US regional banks are seeing “permanently” elevated funding costs relative to their major competitors in the wake of the March turmoil that upended the sector and financial markets, according to Torsten Slok at Apollo Management.
Eight months after the collapse of Silicon Valley Bank, “large banks continue to enjoy significantly lower funding costs and, hence, higher profit margins than regional banks,” Slok, the firm’s chief economist, said in a note Tuesday.
He pointed to the spread on regional bank bonds, which ballooned in March relative to those of diversified lenders and has remained much wider than before the crisis.
Tighter lending conditions because of Federal Reserve rate hikes have added to the headwinds from commercial real estate holdings, held-to-maturity portfolios under water and regulatory uncertainty, and it all means that “it is going to take some time for regional banks to repair their balance sheets,” Slok wrote.
“This continues to be a macro problem, because banks number 5 to 4000 by assets make up 60% of all assets in the banking sector,” he said.
To preserve profitability with net interest margins compressing, banks have had to boost loan rates and tighten lending standards, adding to the risk that economic activity will slow.
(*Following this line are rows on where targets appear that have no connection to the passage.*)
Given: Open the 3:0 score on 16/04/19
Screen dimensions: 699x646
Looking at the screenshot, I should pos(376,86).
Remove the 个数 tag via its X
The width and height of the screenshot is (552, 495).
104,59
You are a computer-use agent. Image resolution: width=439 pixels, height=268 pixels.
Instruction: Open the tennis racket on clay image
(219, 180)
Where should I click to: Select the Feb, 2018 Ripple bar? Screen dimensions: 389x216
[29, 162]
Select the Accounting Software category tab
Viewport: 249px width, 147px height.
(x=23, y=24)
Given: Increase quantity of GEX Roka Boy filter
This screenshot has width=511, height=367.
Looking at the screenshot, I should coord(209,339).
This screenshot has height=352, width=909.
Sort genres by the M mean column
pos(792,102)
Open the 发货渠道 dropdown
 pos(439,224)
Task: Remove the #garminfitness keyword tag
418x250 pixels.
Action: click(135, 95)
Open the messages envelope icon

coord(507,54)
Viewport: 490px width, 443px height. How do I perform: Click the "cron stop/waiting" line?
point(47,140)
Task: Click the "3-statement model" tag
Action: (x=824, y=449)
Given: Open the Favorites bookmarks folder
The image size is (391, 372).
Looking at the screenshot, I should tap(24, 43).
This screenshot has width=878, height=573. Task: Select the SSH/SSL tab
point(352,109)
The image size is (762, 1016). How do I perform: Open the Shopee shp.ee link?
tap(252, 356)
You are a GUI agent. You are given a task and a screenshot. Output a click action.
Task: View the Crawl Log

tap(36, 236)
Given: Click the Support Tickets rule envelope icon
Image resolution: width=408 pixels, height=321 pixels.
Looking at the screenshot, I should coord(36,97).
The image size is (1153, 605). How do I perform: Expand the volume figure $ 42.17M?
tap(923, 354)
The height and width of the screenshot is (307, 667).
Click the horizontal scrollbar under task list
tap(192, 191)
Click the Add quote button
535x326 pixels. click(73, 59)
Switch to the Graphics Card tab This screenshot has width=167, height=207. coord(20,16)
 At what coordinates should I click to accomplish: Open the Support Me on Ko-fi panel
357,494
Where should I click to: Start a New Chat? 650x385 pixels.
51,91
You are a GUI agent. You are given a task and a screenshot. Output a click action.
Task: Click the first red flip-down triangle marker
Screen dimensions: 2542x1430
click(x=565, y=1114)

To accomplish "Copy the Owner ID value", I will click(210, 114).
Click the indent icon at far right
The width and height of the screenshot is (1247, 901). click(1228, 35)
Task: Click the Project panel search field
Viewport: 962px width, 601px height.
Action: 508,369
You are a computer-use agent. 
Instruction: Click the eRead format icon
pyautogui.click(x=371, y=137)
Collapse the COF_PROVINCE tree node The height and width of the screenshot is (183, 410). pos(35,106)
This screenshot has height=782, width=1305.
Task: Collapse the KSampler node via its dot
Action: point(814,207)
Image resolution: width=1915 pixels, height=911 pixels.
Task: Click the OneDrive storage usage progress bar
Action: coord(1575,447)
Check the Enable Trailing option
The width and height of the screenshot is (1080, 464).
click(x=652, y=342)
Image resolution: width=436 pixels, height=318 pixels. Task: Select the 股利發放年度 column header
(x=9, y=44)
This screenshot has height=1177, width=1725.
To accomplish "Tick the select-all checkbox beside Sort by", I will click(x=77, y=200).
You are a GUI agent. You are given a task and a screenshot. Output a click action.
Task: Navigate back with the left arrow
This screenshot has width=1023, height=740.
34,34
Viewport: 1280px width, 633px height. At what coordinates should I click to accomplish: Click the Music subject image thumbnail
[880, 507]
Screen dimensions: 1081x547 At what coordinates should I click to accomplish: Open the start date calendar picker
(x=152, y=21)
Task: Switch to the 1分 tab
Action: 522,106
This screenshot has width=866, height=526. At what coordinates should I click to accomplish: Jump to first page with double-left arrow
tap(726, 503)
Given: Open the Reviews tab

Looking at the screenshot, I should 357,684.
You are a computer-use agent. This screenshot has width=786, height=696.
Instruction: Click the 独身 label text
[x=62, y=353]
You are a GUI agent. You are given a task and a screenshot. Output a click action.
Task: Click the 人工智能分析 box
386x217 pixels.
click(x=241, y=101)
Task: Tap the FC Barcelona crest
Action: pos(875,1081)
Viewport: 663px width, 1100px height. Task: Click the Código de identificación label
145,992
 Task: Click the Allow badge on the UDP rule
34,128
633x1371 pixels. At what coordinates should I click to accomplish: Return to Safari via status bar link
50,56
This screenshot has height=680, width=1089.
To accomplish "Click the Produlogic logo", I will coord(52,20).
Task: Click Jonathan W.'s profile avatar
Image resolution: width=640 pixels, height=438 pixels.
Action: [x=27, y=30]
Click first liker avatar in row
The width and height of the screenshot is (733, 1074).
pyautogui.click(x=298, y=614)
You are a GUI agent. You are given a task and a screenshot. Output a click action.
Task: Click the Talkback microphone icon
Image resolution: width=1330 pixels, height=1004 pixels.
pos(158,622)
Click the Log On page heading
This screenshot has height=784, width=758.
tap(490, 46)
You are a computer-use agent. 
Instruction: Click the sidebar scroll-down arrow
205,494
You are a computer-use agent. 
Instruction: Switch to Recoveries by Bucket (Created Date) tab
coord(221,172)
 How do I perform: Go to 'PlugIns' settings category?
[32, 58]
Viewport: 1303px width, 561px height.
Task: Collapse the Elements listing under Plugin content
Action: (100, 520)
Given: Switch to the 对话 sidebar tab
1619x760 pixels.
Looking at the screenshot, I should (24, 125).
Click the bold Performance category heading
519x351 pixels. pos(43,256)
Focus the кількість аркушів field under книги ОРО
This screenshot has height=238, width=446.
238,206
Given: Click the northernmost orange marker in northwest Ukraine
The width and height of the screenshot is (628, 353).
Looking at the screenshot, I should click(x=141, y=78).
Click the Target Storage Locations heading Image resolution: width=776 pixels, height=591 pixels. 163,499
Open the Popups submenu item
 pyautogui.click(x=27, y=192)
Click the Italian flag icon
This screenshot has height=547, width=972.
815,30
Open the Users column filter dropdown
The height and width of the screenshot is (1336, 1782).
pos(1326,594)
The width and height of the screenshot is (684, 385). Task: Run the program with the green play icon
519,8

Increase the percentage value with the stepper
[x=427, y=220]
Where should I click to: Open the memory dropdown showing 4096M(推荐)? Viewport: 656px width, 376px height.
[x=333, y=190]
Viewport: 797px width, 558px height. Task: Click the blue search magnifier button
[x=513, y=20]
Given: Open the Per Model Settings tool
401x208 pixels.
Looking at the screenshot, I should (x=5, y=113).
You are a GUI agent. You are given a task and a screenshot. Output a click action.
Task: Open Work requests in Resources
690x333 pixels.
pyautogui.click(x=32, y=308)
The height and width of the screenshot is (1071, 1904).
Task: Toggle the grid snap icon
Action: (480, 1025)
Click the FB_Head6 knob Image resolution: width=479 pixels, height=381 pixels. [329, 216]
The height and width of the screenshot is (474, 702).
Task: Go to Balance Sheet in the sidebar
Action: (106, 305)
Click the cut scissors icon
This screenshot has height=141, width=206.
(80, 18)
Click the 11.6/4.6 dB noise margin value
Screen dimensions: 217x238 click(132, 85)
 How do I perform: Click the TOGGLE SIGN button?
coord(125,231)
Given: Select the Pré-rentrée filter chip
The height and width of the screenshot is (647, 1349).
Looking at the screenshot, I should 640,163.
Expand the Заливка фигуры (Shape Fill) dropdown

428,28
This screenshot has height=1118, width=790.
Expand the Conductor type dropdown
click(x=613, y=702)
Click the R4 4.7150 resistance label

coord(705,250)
Bank lending has seen the largest annual decline on a percentage basis since 2009, Fed data show.
“We’ve seen rates going up for high-yielding loans quite quickly in the last six months and we are also seeing bank lending slowing down,” Slok said in an interview on Bloomberg Television Wednesday. “That is exactly what the textbook would have predicted. The Fed is in the process of slowing the economy down.”
In the minutes from the Fed’s recent gathering, policymakers observed that the banking system was “sound and resilient,” though many participants commented that unrealized losses on assets, significant reliance on uninsured deposits and increased funding costs at banks warranted monitoring.